__SUPPLIED PASSAGE__.
========
Women in maritime stepped up during pandemic crisis, shows WISTA survey

WISTA International (Women's International Shipping and Trading Association) and researchers from the Federal University of Espirito Santo (UFES) in Brazil conducted a survey focusing on the impact of the Covid-19 pandemic on women in shipping based on the work, family and community life of WISTA members.

According to the findings, 61.51% of participants felt that women demonstrated leadership during the pandemic crisis at work or in their communities.

Another key finding was that for the majority of the group (54.81%), household activities increased after the onset of the pandemic.

The survey, which was conducted by Priscilla de Oliveira Martins and Alexandro De Andrade from UFES, was completed by 239 participants from around the world and participants ranged from 23 to 68 years old, with an average age of 44 years.

The psychosocial indicators that the researchers examined in the survey were: work-family conflict, life satisfaction, work engagement, psychological capital and community engagement.

Regarding work during the pandemic period, most survey respondents switched to remote work at the same salary and saw no increase in their responsibilities. However, they did notice an increase in the number of working hours.
========
__MATERIAL PROVIDED__.
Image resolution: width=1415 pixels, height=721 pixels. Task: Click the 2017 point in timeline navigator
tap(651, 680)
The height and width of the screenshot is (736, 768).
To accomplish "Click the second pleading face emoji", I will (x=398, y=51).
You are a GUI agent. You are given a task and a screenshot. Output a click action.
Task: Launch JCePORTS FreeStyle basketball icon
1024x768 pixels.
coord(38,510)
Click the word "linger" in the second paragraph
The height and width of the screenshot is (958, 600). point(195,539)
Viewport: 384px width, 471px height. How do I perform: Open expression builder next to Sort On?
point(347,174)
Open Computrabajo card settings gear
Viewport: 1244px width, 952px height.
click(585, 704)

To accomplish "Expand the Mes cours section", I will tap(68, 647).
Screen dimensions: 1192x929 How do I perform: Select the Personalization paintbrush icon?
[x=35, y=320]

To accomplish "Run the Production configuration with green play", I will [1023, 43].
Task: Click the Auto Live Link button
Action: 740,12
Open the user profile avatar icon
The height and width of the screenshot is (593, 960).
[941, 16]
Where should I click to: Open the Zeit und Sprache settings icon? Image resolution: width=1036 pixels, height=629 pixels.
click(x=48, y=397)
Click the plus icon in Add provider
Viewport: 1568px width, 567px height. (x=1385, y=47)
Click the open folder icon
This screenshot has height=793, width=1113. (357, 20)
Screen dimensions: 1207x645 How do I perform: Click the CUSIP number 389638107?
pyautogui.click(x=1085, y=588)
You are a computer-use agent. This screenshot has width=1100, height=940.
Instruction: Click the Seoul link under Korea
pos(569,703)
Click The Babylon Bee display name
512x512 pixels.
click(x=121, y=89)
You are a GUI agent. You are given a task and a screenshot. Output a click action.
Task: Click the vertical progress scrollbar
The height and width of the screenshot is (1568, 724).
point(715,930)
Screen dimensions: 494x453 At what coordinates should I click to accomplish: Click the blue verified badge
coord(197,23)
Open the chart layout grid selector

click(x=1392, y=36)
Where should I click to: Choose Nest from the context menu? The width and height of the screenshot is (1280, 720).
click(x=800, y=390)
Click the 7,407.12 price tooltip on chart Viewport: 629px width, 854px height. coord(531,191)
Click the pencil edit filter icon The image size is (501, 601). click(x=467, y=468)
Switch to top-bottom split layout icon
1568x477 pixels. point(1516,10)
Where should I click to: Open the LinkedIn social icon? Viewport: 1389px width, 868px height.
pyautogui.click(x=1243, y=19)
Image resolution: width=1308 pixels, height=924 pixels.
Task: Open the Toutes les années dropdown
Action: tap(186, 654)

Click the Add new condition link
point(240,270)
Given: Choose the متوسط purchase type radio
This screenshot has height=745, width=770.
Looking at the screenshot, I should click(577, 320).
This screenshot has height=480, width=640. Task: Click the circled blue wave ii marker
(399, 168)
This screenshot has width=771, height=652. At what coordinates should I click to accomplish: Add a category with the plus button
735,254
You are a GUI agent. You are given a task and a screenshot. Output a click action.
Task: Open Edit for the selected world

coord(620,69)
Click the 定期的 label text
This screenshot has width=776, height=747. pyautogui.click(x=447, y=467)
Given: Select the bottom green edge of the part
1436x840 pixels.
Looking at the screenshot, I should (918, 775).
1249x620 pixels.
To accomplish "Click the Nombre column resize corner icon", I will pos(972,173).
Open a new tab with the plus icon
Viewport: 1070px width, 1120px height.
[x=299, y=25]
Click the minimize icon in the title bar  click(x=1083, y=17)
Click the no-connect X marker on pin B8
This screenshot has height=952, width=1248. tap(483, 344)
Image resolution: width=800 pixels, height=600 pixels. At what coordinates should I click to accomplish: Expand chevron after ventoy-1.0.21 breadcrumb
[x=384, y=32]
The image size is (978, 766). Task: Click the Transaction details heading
========
__EXERCISE SET__.
A. Please echo the stretch of the WISTA survey article from "According to the" through "and community engagement.".
B. Name every psychosocial indicator that the researchers examined, according to the WISTA survey article.
C. Finish out the next part of the article on the WISTA survey of women in maritime, picking up after its final sentence.

__RESULTS IN ORDER__.
A.
According to the findings, 61.51% of participants felt that women demonstrated leadership during the pandemic crisis at work or in their communities.

Another key finding was that for the majority of the group (54.81%), household activities increased after the onset of the pandemic.

The survey, which was conducted by Priscilla de Oliveira Martins and Alexandro De Andrade from UFES, was completed by 239 participants from around the world and participants ranged from 23 to 68 years old, with an average age of 44 years.

The psychosocial indicators that the researchers examined in the survey were: work-family conflict, life satisfaction, work engagement, psychological capital and community engagement.

B. work-family conflict, life satisfaction, work engagement, psychological capital, community engagement

C.
Moreover, an interesting finding is that work-family conflict is negatively associated with flexible work culture, life satisfaction and enhanced family work.

Psychological capital and enhanced family work predict work engagement, at the same time, enhanced family work predicts work disengagement. In addition, flexible work culture predicts life satisfaction.

Despina Panagiotou Theodosiou, president of WISTA International, commented, "The Covid pandemic was an important and unprecedented event experienced by everyone around the world. Understanding the impact it had on women working in the maritime sector was essential for WISTA International, especially because it was the first time there was relevant research from our perspective."